Geben Sie den Textauszug von „Nun aber macht“ bis einschließlich „was ist falsch?“ wieder und benennen Sie darin „Union“ in „CDU/CSU“ um.

## VORLIEGENDER TEXTAUSZUG

= = = = = = =

Nun aber macht nach der Wahl zumindest die Union eine Politik (nämlich viele neue Schulden), die sie noch vor wenigen Tagen als grundfalsch beschimpft hat. Dafür braucht sie die Zustimmung der SPD und der Grünen, die genau das im Wahlkampf gefordert hatten. Was genau ist nun richtig, und was ist falsch?

Von einem klugen, komplizierten Text …

Der deutsche Philosoph Theodor W. Adorno (1903 – 1969), Grafik von von Leandro Gonzalez de Leon via Wikimedia

Ein kluger, aber auch komplizierter Text dazu lässt sich im Internet abrufen. Es ist ein sprödes, engbuchstabiertes Dokument mit mehr als 150 Kapiteln, und der Abschnitt, um den es in der richtig/falsch-Frage geht, trägt die Ziffer 18. Er umfasst ziemlich genau eine Schreibmaschinenseite (wie man früher gesagt hätte, aber Schreibmaschinen gibt es nicht mehr). Der deutsche Philosoph und Soziologe Theodor Adorno hat ihn als Teil seines Werkes „Minimal Moralia“ verfasst. Die wenigsten kennen diesen Text, aber fast alle seinen letzten Satz: „Es gibt kein richtiges Leben im falschen.“

Die 150 Überlegungen Adornos zur „kleinsten Ethik“ sind schwere Kost – und damit vielleicht gut geeignet als Symbol für die heutige Zeit. Geschrieben hat er sie im amerikanischen Exil, mit entsetztem, angewiderten Blick auf die moralischen und realen Verwüstungen, die Nazis und der Zweite Weltkriegs in seiner Heimat Europa angerichtet haben. Adorno beschreibt unter Ziffer 18 die Unmöglichkeit, unter diesen Umständen überhaupt zu wohnen – er sucht im übertragenen Sinne „Asyl für Obdachlose“. So ist der Text überschrieben und er trieft vor Pessimismus. Mit einfachen Worten könnte man die ungleich tiefgründigeren Überlegungen Adornos so zusammenfassen: Es ist unmöglich, mit gutem Gewissen zu wohnen. Die meisten Häuser seien ohnehin zerstört, und wer noch über eines verfügt, kann zwar das Grauen der Wirklichkeit mit kunstgewerblichen Schnörkeln zukleistern – aber dann lebt er eben im Falschen, und darin gibt es kein richtiges Leben.

= = = = = = =

## BEREITGESTELLTES MATERIAL

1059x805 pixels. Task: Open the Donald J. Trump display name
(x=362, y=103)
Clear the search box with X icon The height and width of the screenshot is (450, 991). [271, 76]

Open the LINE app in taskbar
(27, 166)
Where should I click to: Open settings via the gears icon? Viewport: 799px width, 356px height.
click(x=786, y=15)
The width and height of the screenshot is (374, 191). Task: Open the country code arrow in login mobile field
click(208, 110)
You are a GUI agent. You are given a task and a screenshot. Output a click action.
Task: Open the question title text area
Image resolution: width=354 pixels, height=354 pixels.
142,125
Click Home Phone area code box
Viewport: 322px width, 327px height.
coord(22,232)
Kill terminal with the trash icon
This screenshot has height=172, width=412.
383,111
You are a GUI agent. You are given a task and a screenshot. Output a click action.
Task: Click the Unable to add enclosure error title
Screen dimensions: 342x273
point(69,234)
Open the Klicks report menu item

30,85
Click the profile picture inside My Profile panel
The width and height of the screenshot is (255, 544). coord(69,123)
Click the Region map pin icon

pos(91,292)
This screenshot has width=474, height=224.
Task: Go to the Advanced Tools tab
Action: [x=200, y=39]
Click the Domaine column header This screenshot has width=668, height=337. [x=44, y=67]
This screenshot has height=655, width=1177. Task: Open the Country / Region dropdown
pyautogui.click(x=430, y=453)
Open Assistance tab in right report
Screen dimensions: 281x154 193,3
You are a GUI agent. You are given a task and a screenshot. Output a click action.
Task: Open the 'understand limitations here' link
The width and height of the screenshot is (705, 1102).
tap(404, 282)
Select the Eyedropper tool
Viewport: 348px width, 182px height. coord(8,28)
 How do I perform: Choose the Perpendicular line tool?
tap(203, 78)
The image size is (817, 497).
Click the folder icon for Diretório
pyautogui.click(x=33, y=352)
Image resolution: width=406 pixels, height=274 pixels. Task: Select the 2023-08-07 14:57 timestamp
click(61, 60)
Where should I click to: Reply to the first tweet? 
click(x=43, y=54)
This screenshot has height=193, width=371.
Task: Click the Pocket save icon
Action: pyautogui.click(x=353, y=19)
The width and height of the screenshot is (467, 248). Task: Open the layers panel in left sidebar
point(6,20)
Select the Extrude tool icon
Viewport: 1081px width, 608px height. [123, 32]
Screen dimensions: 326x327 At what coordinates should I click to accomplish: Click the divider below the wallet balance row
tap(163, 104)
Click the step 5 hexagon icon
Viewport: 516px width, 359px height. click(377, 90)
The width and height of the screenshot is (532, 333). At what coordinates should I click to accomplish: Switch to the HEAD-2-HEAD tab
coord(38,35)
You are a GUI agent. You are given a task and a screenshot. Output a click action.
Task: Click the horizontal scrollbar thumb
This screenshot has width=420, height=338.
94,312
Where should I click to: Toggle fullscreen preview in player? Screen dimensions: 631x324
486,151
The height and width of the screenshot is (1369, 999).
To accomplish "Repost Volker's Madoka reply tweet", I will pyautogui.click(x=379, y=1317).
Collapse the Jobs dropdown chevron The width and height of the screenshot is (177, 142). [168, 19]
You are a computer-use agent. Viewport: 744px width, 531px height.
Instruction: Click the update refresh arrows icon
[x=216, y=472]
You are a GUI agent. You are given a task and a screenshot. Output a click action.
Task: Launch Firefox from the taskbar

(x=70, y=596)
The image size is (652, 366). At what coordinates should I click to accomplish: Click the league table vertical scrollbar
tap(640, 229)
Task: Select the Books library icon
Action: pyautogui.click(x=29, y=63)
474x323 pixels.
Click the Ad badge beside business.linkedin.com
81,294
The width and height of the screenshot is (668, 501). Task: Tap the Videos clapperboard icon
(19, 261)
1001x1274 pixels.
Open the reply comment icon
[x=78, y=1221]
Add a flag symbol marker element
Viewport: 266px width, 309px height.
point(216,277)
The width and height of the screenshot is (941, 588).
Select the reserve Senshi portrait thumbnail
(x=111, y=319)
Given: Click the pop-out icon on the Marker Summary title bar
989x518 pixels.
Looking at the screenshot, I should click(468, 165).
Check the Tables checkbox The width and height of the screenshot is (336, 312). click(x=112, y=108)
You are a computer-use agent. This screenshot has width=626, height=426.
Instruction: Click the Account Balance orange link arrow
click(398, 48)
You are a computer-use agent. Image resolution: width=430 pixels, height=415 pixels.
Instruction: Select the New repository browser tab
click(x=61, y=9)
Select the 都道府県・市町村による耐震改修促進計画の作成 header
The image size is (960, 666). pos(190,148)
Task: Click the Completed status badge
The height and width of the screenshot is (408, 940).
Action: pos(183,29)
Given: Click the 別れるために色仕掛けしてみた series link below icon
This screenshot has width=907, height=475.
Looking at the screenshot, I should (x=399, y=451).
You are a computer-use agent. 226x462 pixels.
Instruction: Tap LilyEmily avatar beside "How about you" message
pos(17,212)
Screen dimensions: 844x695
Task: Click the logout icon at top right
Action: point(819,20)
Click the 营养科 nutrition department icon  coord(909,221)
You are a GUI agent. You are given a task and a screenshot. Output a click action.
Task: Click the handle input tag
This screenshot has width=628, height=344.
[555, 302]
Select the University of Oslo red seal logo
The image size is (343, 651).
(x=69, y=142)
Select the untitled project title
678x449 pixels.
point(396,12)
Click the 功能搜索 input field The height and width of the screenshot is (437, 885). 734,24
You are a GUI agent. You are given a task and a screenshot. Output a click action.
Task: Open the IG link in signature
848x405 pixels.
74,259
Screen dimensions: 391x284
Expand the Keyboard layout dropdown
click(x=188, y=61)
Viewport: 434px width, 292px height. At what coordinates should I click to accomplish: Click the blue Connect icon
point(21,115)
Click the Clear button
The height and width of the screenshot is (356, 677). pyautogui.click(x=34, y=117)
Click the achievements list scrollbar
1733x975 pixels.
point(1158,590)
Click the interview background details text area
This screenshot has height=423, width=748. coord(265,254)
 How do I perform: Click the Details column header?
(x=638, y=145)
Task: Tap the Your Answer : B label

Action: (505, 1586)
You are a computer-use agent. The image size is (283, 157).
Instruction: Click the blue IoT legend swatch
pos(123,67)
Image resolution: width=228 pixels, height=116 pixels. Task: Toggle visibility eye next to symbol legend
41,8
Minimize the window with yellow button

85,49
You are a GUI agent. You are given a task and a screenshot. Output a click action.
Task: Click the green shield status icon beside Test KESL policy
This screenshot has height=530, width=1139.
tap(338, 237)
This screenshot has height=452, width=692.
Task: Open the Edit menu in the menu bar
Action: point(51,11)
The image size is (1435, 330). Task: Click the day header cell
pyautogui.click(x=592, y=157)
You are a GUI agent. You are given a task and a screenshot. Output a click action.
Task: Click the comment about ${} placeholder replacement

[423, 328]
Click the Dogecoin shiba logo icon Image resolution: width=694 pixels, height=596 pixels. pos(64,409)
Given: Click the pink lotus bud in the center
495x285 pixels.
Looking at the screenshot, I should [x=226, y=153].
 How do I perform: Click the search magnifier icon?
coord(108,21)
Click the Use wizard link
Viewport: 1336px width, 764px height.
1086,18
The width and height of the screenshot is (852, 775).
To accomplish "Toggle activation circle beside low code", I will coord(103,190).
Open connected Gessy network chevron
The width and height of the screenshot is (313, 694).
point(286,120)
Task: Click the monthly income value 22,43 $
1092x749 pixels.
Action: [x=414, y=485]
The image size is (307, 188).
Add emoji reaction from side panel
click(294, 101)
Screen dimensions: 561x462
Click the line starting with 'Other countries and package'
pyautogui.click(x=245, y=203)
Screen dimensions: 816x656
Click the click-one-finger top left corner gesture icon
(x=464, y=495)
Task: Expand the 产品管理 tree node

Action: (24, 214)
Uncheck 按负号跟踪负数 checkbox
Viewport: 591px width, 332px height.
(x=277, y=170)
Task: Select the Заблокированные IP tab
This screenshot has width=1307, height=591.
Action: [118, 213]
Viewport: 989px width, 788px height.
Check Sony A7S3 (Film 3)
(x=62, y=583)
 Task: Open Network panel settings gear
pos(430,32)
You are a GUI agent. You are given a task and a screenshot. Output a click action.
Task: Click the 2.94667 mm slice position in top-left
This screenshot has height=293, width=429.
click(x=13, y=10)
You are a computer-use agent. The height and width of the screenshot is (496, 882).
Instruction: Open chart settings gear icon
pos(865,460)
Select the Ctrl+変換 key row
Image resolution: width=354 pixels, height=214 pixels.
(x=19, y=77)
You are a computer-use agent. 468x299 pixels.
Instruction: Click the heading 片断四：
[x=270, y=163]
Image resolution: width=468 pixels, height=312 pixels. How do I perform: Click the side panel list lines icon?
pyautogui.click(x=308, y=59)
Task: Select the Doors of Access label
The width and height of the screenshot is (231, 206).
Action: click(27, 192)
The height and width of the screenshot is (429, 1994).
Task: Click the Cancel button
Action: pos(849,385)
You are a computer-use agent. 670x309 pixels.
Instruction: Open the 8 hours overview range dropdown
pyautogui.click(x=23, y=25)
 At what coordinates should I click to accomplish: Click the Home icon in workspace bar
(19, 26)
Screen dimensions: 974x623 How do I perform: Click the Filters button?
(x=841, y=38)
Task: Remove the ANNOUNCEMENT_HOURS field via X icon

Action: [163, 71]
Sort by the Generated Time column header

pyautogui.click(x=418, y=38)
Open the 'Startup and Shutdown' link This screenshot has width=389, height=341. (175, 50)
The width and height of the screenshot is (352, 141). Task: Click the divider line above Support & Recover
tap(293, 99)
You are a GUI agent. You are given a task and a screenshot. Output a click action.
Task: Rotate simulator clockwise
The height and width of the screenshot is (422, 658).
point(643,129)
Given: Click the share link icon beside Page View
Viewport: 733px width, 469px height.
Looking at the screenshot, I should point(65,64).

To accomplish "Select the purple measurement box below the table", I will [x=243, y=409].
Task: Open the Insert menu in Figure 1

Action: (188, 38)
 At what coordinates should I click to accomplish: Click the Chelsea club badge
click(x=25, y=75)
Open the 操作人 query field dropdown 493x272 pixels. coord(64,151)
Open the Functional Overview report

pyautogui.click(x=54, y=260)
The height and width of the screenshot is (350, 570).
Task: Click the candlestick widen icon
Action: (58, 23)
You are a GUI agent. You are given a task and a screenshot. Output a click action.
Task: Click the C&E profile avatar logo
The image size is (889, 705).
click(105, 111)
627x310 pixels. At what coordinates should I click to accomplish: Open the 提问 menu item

= = = = = = =

## LÖSUNG DER AUFGABE
Nun aber macht nach der Wahl zumindest die CDU/CSU eine Politik (nämlich viele neue Schulden), die sie noch vor wenigen Tagen als grundfalsch beschimpft hat. Dafür braucht sie die Zustimmung der SPD und der Grünen, die genau das im Wahlkampf gefordert hatten. Was genau ist nun richtig, und was ist falsch?